▶ **THE PROBLEM**:
Return the lines exactly, starting with the line containing "You are a GUI" and continuing through the line containing "coord(209,296)", and leave out the pictures.

▶ **STORED RECORDS**:
[BEGIN]

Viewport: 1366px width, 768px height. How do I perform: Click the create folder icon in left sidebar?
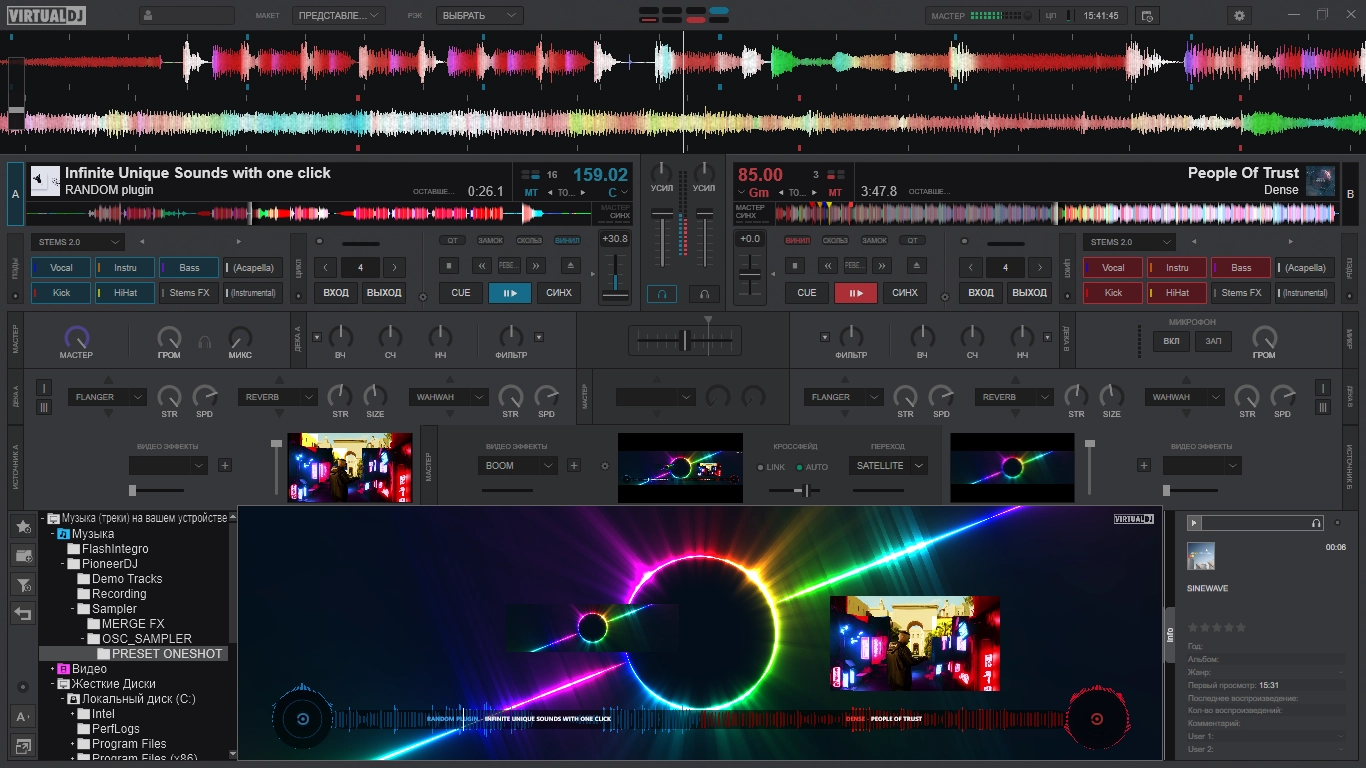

[END]
[BEGIN]

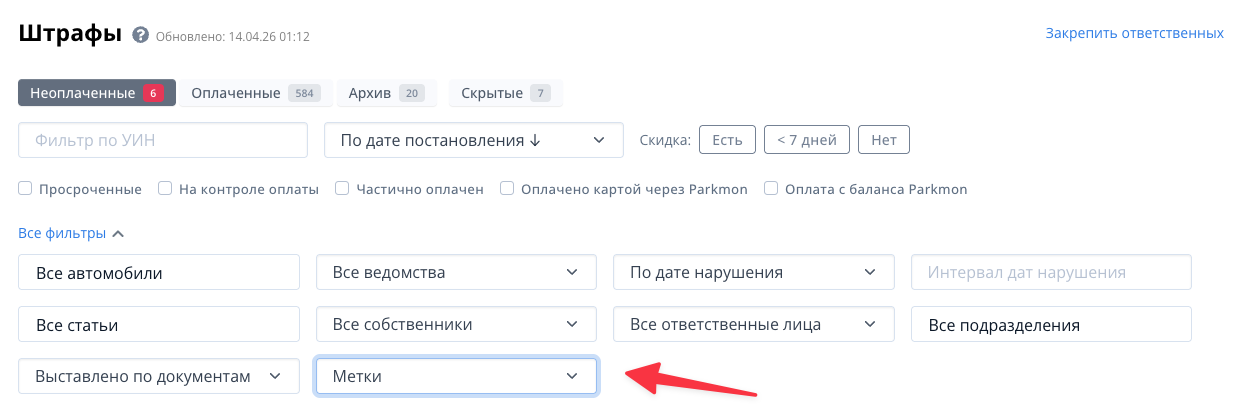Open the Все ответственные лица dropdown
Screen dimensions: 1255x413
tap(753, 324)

[END]
[BEGIN]

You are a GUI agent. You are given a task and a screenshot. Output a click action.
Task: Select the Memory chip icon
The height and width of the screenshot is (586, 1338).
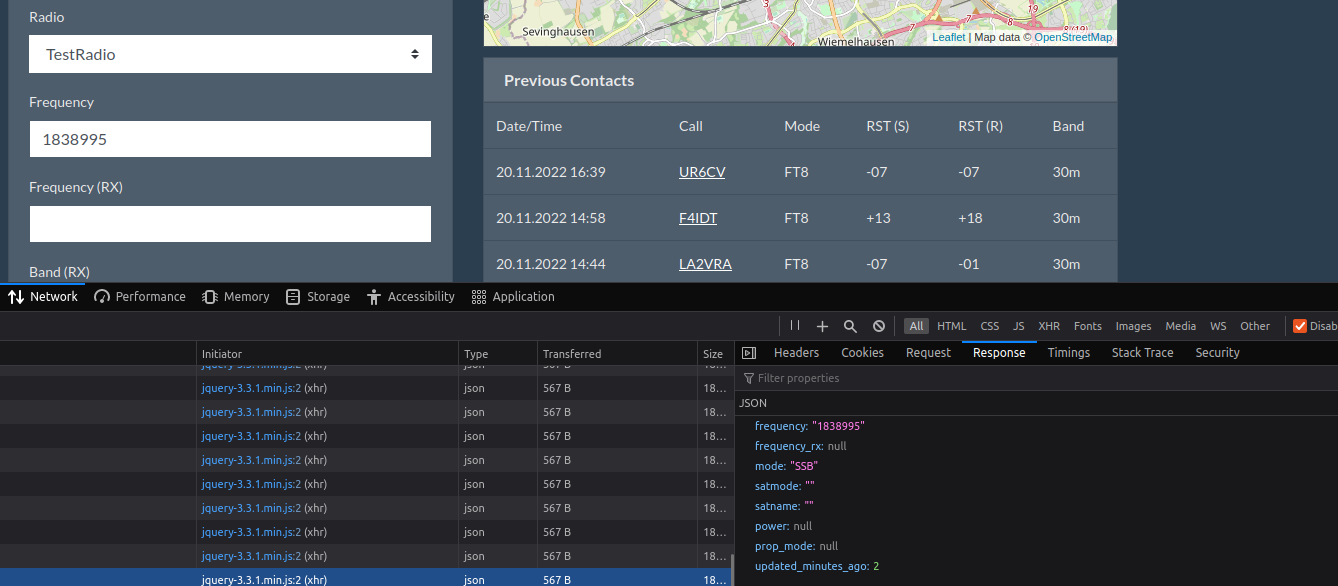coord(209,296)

[END]

▶ **THE RESPONSE**:
You are a GUI agent. You are given a task and a screenshot. Output a click action.
Task: Select the Memory chip icon
The height and width of the screenshot is (586, 1338).
coord(209,296)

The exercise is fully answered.